[Stored data]
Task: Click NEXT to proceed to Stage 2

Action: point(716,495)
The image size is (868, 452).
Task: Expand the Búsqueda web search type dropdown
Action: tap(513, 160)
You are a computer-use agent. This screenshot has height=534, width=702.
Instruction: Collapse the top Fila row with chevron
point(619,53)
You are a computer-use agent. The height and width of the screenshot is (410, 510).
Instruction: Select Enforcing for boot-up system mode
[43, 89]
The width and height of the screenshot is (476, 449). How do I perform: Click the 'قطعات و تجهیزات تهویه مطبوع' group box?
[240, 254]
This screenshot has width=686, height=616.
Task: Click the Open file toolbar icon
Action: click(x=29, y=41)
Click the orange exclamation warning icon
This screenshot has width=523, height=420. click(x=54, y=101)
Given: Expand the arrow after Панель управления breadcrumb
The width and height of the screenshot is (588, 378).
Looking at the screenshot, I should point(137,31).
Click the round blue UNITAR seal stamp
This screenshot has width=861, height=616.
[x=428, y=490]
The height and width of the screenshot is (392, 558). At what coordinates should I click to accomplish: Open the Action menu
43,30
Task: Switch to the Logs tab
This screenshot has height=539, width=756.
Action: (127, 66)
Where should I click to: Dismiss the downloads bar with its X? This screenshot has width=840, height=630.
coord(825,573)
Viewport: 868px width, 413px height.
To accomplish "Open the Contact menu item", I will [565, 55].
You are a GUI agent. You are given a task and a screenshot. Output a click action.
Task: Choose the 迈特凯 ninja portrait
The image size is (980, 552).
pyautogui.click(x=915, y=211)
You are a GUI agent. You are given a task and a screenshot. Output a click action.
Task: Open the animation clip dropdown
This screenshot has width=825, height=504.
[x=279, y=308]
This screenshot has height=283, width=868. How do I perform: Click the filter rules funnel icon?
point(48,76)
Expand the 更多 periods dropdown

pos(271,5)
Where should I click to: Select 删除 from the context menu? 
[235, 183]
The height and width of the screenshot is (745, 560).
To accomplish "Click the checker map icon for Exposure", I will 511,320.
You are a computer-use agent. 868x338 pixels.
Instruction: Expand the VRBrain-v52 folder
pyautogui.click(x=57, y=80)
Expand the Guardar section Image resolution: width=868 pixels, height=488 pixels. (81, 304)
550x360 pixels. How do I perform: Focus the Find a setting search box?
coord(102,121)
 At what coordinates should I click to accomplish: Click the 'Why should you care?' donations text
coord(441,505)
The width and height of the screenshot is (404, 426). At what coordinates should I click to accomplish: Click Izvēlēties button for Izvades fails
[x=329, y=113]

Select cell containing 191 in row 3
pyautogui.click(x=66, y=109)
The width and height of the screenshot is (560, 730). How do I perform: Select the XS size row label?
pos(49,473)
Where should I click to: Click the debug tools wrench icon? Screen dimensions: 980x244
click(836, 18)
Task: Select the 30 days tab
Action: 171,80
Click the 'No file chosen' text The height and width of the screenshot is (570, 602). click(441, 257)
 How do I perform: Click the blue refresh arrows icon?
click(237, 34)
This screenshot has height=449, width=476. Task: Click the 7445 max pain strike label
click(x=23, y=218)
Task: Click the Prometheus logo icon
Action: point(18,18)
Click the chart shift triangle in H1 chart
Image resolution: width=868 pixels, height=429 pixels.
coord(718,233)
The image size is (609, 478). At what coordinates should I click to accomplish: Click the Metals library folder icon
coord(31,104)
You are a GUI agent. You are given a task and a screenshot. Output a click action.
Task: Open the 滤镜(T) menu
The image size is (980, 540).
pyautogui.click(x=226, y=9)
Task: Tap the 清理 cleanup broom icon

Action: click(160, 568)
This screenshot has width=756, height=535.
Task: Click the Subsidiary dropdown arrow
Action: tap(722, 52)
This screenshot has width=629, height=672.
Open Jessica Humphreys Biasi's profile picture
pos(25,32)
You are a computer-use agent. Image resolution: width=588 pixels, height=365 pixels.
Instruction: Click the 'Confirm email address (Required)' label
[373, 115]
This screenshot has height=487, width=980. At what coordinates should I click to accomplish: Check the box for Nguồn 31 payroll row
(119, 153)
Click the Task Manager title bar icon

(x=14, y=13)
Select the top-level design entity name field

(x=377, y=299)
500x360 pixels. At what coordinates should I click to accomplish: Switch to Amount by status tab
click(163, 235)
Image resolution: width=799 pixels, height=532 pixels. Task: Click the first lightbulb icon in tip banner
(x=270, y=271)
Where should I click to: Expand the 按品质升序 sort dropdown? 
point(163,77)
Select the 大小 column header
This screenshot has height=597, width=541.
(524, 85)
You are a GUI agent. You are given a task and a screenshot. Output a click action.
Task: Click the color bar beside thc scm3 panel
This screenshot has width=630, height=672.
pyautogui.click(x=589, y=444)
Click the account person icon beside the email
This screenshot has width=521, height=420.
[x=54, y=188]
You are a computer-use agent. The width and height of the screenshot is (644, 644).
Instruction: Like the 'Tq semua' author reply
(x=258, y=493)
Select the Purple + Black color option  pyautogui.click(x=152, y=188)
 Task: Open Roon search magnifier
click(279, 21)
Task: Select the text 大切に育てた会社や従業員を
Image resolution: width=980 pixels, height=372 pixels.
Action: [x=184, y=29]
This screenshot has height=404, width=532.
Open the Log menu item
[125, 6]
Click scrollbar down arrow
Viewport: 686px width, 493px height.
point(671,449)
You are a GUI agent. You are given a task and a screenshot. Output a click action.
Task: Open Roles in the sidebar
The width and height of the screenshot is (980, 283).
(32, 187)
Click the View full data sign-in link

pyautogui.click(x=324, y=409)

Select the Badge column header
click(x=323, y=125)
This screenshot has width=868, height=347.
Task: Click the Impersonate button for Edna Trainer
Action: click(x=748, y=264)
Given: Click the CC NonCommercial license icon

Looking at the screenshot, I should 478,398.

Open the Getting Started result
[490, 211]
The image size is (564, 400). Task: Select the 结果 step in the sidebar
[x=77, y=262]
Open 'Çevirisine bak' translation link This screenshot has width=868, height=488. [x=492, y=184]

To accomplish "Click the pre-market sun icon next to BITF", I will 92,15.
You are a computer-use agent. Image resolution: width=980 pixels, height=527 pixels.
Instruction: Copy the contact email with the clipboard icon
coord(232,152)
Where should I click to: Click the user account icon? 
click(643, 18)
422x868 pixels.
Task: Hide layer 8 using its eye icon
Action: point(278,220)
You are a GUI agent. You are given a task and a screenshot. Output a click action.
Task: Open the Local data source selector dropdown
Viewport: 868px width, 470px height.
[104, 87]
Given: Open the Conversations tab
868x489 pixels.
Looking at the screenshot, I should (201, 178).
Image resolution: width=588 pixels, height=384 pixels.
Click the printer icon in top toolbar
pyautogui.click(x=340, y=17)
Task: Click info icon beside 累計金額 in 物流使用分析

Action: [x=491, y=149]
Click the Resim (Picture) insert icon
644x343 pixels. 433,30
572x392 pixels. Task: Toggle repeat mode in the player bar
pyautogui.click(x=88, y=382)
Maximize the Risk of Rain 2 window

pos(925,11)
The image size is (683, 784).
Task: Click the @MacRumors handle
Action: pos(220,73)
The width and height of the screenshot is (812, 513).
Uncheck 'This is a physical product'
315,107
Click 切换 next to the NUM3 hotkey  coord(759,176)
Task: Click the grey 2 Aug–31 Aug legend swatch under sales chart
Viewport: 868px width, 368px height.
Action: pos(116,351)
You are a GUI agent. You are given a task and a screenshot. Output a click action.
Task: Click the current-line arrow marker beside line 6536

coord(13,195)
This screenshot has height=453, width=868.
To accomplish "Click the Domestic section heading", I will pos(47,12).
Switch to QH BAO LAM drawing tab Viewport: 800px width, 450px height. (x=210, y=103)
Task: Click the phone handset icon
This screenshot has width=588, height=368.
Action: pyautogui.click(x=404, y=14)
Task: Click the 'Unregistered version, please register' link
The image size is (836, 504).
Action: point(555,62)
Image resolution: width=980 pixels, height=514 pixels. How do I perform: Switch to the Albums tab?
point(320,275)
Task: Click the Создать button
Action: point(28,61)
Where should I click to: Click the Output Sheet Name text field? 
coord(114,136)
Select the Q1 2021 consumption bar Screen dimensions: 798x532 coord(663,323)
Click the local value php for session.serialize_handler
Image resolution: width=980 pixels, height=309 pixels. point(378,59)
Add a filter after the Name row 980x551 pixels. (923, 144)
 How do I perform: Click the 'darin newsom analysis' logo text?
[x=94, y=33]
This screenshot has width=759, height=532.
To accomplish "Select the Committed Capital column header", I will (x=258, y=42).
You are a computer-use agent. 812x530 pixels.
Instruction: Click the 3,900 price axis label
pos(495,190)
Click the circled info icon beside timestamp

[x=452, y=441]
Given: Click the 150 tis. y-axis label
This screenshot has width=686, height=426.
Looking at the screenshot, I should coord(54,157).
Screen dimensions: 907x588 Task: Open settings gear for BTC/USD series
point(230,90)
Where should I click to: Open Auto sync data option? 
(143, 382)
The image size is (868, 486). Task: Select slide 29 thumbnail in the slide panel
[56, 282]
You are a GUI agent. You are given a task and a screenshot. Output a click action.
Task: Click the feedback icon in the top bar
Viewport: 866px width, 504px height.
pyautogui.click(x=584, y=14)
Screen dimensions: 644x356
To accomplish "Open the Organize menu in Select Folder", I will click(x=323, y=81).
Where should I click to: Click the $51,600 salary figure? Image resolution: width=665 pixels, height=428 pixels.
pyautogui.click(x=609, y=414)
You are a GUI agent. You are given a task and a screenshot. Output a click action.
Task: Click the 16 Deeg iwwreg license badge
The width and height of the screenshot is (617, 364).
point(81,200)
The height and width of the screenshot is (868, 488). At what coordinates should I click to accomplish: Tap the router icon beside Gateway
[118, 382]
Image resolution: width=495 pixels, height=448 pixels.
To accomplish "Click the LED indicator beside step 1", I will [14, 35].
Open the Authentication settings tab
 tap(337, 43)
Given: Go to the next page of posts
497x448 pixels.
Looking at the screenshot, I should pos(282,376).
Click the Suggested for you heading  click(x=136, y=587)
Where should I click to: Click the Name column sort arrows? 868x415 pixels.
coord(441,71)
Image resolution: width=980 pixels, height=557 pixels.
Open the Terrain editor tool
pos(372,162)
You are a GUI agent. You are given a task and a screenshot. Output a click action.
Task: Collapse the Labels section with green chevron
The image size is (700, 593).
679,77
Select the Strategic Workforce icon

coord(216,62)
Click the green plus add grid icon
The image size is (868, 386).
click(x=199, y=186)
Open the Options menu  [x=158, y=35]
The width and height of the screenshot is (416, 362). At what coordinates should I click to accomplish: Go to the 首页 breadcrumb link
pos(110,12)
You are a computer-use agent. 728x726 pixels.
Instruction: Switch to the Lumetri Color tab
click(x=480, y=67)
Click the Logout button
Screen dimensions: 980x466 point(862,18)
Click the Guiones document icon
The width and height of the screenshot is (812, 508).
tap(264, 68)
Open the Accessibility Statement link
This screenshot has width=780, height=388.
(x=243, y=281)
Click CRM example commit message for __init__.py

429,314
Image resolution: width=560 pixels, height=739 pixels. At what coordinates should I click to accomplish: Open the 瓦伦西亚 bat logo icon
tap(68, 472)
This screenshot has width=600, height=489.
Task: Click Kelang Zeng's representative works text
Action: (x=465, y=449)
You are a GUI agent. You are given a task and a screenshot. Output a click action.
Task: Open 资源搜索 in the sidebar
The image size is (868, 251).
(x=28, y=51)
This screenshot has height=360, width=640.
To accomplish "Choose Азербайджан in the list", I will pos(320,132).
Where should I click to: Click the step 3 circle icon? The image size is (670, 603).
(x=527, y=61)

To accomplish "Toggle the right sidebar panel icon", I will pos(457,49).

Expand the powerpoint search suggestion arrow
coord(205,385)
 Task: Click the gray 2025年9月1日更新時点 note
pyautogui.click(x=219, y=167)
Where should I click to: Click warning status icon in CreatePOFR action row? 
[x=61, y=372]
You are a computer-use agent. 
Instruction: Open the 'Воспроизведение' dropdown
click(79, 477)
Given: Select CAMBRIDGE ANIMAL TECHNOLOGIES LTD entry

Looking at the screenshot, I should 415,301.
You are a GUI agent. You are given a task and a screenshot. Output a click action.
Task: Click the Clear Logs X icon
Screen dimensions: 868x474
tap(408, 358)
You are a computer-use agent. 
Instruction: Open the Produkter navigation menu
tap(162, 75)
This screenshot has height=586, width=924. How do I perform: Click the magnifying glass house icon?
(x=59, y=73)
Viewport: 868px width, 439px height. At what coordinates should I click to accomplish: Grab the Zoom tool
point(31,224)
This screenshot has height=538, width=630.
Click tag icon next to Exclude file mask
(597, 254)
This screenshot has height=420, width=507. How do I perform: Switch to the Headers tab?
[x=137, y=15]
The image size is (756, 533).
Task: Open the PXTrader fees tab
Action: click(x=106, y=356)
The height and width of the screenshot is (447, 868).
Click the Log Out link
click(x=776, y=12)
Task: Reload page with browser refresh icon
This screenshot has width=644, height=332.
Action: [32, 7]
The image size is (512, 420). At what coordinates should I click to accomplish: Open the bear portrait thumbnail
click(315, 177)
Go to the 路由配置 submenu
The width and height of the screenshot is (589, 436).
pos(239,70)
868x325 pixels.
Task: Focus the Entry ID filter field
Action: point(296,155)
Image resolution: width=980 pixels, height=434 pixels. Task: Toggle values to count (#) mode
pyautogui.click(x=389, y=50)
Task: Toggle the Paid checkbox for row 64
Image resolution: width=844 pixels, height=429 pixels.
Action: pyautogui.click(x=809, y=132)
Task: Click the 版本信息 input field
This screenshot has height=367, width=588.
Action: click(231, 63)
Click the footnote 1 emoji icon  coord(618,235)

Try it: For each line of the entries that holds the word "after", pull that line out.

Response to this task:
Given: Expand the arrow after Панель управления breadcrumb
Add a filter after the Name row 980x551 pixels. (923, 144)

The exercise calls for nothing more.